RIEKER 2003). Gegenüber schriftlichen und persönlich durchgeführten Umfragen kann man sich bei telefonischen Befragungen nur auf einfachere Fragestellungen beschränken und muss das Gesamtgespräch zeitlich kürzer fassen (ANONYM 2009c).

Als übliche Rücklaufquoten bei telefonischen Befragungen werden 60 bis 80 % angegeben. Im Vergleich zu der schriftlichen (18 bis 40%) und der persönlichen Befragung (80 bis100%) liegt diese Quote damit im Mittelfeld (ANONYM 2009e). Die Tatsache, dass eine gewisse Anzahl von Untersuchungseinheiten nicht teilnimmt (Non-Response), kann zu Verzerrungen führen, da diese sich hinsichtlich bestimmter untersuchter Parameter von anderen unterscheiden können (THRUSFIELD 1994;

SEIPEL u. RIEKER 2003).

Literatur

Unabhängig von der Form der Befragung (schriftlich, telefonisch, persönlich) hat ein hoher Grad an Standardisierung bei der Anwendung eines strukturierten Fragebogens immer den Nachteil, dass sich keine systematischen Informationen erzielen lassen, die jenseits der vom Forscher vorgegebenen Antwortvorgaben liegen. Dies ist der Tatsache geschuldet, dass die Auswertung offener und teiloffener Fragen innerhalb eines standardisierten Interviews einen erhöhten Aufwand erfordert, da die einzelnen Äußerungen im Nachhinein kodiert und Auswertungskategorien entwickelt werden müssen.

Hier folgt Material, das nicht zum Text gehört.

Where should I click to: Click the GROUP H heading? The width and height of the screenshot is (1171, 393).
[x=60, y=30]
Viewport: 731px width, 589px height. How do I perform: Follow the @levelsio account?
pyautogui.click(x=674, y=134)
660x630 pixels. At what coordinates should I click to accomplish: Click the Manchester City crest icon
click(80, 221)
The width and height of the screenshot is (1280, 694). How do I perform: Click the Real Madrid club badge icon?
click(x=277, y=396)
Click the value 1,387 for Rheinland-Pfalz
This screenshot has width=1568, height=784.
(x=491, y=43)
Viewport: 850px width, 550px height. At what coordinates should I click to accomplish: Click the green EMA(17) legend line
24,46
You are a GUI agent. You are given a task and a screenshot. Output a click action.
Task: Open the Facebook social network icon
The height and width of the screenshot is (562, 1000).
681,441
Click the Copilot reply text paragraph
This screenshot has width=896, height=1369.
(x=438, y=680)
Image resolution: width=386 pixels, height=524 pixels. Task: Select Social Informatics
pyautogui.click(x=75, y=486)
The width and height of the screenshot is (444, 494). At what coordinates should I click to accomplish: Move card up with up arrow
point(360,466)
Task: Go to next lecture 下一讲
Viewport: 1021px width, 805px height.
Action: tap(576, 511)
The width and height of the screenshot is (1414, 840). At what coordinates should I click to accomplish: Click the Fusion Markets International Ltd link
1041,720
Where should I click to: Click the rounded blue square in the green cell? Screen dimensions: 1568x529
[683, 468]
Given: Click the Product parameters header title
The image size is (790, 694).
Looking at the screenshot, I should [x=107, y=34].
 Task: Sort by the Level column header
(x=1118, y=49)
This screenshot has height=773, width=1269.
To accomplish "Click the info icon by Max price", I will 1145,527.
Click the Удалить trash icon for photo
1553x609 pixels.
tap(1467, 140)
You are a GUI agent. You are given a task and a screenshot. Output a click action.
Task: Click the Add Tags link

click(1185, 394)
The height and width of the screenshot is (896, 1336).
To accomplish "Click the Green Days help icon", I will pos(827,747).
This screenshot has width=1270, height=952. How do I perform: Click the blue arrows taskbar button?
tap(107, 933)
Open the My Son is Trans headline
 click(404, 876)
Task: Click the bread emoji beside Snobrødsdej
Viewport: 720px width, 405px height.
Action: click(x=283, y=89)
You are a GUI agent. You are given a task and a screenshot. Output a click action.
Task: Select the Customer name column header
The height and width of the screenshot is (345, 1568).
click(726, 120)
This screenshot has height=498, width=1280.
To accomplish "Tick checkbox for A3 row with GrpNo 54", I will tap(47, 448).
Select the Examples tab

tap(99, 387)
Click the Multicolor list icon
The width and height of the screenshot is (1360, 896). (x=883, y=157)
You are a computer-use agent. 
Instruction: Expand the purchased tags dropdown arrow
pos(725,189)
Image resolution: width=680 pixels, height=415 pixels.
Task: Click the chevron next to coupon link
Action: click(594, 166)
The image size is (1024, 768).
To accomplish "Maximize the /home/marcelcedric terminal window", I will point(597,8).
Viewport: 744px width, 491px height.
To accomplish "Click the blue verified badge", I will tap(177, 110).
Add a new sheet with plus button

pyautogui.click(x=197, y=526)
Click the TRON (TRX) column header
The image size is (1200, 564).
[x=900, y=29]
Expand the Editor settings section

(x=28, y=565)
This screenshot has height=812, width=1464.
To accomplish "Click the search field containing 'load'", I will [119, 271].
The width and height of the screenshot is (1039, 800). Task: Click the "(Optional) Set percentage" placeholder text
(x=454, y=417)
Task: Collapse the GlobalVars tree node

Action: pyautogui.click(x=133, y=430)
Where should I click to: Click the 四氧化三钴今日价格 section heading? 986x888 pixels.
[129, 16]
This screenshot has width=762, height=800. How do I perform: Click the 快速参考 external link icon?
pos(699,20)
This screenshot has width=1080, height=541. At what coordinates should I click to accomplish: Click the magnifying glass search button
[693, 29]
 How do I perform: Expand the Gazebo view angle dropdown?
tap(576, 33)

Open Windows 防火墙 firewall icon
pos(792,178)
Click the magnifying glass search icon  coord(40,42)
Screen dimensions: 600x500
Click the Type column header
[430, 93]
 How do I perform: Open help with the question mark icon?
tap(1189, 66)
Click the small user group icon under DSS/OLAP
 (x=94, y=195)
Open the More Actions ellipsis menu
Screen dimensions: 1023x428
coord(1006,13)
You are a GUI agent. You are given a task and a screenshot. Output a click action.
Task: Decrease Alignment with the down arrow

2.5.6 Überprüfung erhobener Daten

Nach der Kodierung und Übertragung der Daten in eine Datenbank ist es unerlässlich diese vor der Auswertung zu verifizieren. Dazu werden die manuell eingegebenen Daten noch einmal mit den Originaldaten verglichen und auf missing values respektive nichtmögliche Werte hin überprüft. Die Kodierung der missing values sollte mit Zahlenwerten erfolgen, die ansonsten nicht in den Daten auftreten (CAMERON et al. 2004). Falls Ausreißer nicht anhand der Originalwerte korrigiert werden können, sollten sie als missing values aufgeführt werden. Auch mit Hilfe einer ersten Häufigkeitsbeschreibung oder Zusammenfassung der Daten können diese auf Inkonsistenzen und Implausibilitäten hin überprüft werden.